El productor ejecutivo – la cabeza del sector de la producción – es el máximo responsable cuando pase cualquier cosa, por ejemplo, un rodaje el cual un actor subidito decide abandonar y no asiste. ¿La culpa es del actor? No. El fallo es de producción por no tener un actor sustituto o, simplemente, por haber confiado con el actor que les ha dejado a dos velas. Otro ejemplo, se prevé grabar en una localización exterior, pero va y llueve. Eso es un gran fallo de producción ya que el productor, al estudiar una localización, debe de saber el tiempo que hará y, no solo eso, dónde podran comer ese día el equipo técnico y artístico, si hay un establecimiento sanitario cerca, encargarse de tener todos los permisos para poder rodar en la calle (cortar la calle, que te cedan el derecho a poder rodar, etc.), se encarga también de la seguridad, el transporte, si habrá sitio para aparcar y podría seguir con los ejemplos todo el día.

 

Cualquier detalle pequeño, incluso cualquier chorrada, debe estar más que prevista y solucionada para que, en el momento de la verdad, no haya ningún problema y todo salga de la manera más profesional y mayor calidad posible.

 

Es muy fácil grabarse con el móvil, hacer varios cortes y subir el vídeo a Vine.

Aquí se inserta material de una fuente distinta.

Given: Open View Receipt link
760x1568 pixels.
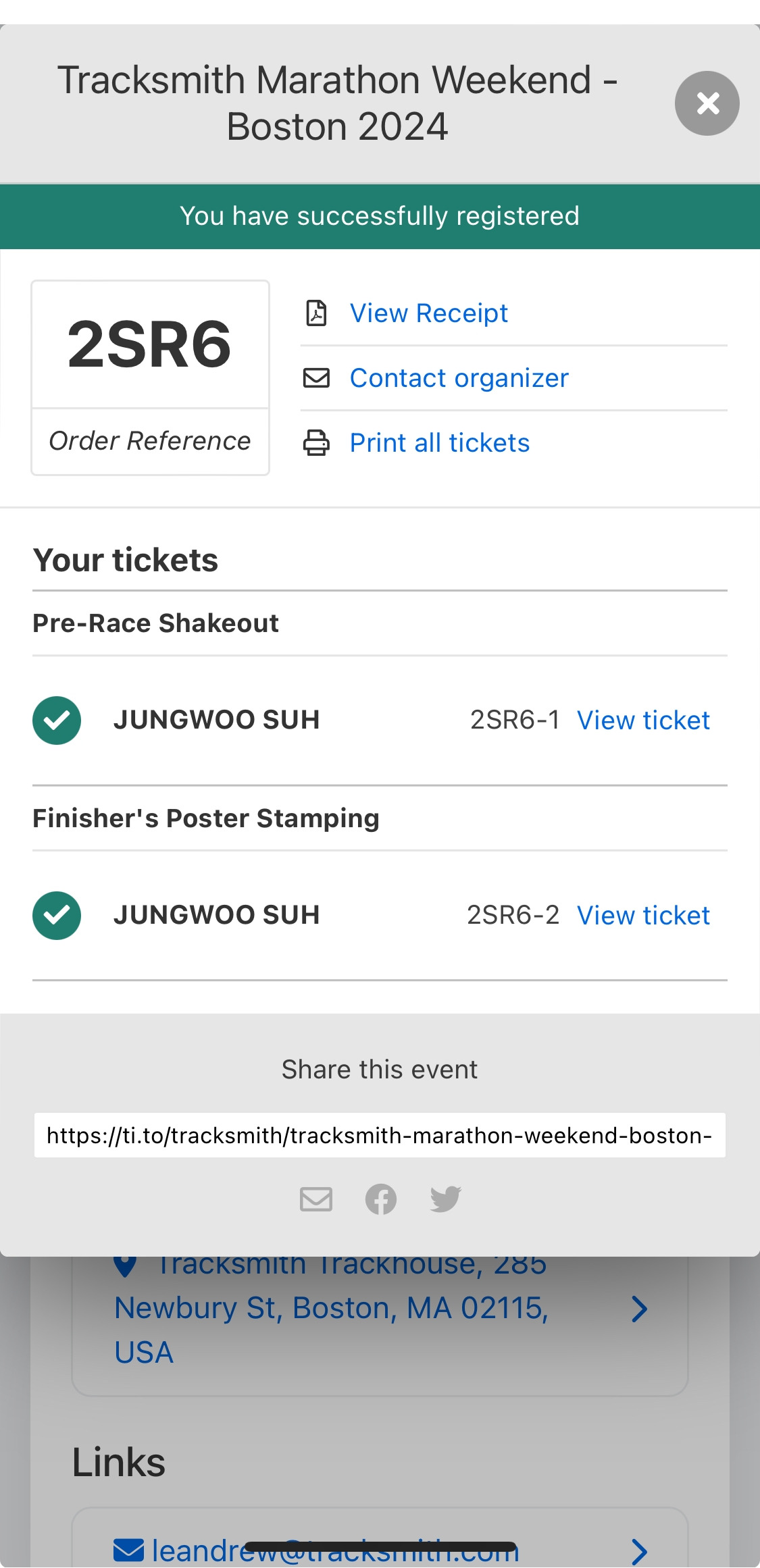Looking at the screenshot, I should [428, 313].
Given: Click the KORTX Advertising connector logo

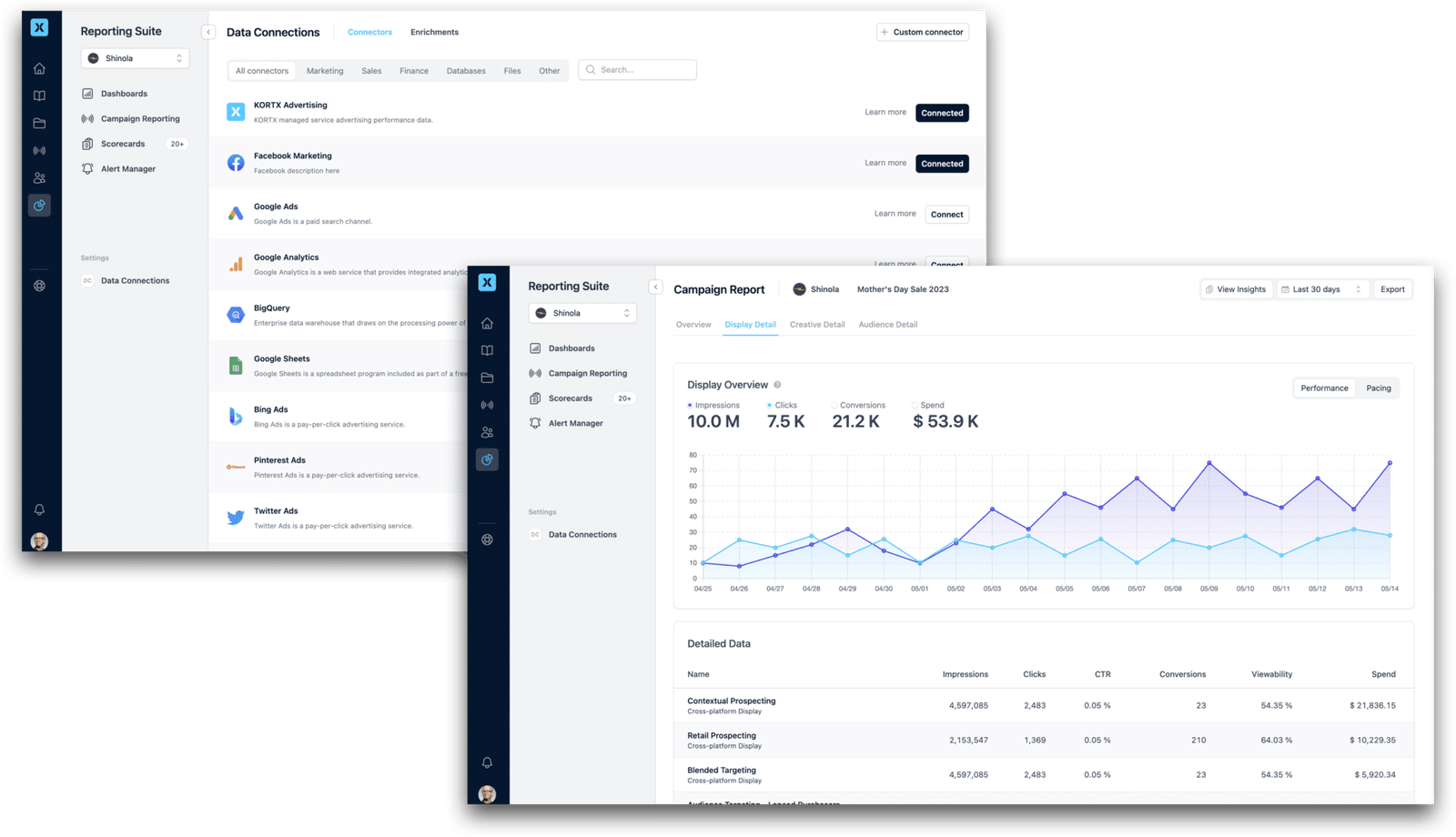Looking at the screenshot, I should click(236, 112).
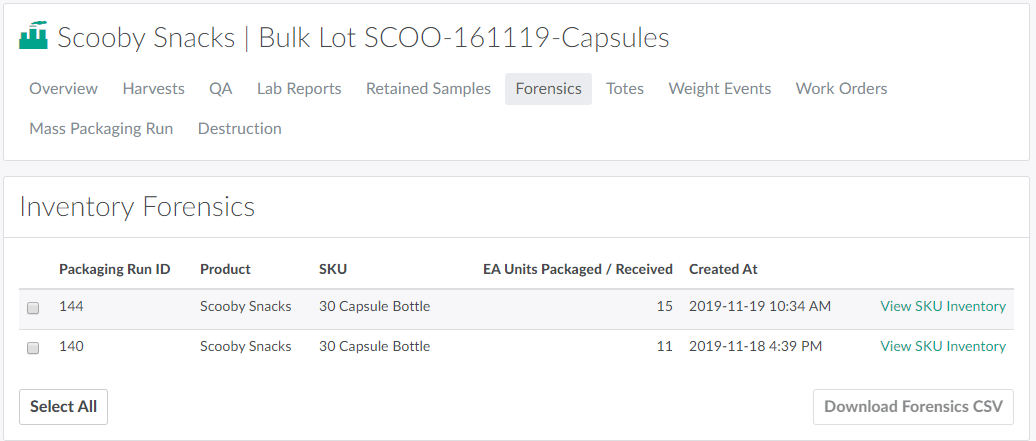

Pero eso ya no es ni un rodaje de 3 meses ni la grabación de una boda. Necesitas organización y, si eres un gran productor, saber mover los hilos. También está tirado editar con el Movie Maker y tener un vídeo precioso sobre tus vacaciones, pero, si quieres que una productora te haga ese vídeo, ésta usará un equipo técnico profesional, al igual que las cámaras que usen, los programas de edición – que, a diferencia del Movie Maker, los programas empleados no son gratuitos, sino que cuestan una media de 500€ (por algo será) – etc.

 

En resumidas cuentas, no sobrevaloréis el trabajo de un productor audiovisual, ya sea autónomo, como si hablamos de productoras de cine. Pero no sólo la de un productor, sino cualquier trabajo dentro del sector audiovisual, ya que, repito, en España, este mundo está muy sobrevalorado, cuando el vídeo siempre será el futuro.